ARTICLE ▸
[START]
Contrary to what many people believe, historians do much more than collect primary sources and write books no one wants to read. Known as the “granddaddy of all humanities,” history is something that everyone and everything has an experience with to varying degrees. Obviously, everyone and everything has a history, period. Good or bad, it is what it is. People can choose to study history, formally or informally, or they can ignore it and not think about it. No judgement, but ultimately, because we all have a history, and it shapes our present moments. The beauty of history to me and why I am drawn to it, love it, study it for a living, is that histories can harmonize and old histories can help inform better ones. That’s why I will always study history. I also believe that access to history is a human right unlike some people.
[END]
SOURCE MATERIAL ▸
[START]
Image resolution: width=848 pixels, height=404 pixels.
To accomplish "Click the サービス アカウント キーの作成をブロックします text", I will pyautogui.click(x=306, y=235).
[END]
INSTRUCTIONS ▸
1. From the essay on history, list every option the text says people have for how they deal with history.
2. Please carry the essay on history forward from its final sentence, in the same first-person voice.

OUTPUTS IN ORDER ▸
1.
- Study it formally
- Study it informally
- Ignore it and not think about it

2.
The study of history is as old as human-kind. People think it is memorizing facts, but it is ultimately identifying themes and analyzing “change over time.” We look at how people have changed, how the environment has changed, what do people struggle with, and what have people overcome and how? Historians look around and question why things are the way they are and how we got here. Everyone should do that always, it’s called self reflection. Historians are important to society because we reflect on the problems and identify possible solutions. It’s a skill, too. We are not born knowing history. You can choose, or not, to study it like how you would study to become a doctor. Unfortunately, historically, people have desecrated the sanctity of this timeless practice. They have passed lies or half narratives for truth, burned evidence, and withheld information.
It’s really problematic when people try to keep people’s history from them. I grew up in a Black community and went to a Black school where history was never seen as taboo. We were proud of all that we had been through and were in constant conversation with the teachings and practices of great Black leaders such as Mary McLeod Bethune, Frederick Douglass, Martin Luther King, and more. We knew we came from a heritage of greatness that spans time and space and that was just a fact of life. It wasn’t until I went to an elementary school named after a Spanish "conquistador" that I realized something was off in the ways particularly history was taught. Huge swaths of information was missing, and when I asked my teacher, who I had previously looked up to until that point, about it, she told me and the whole class, “don’t worry about it.”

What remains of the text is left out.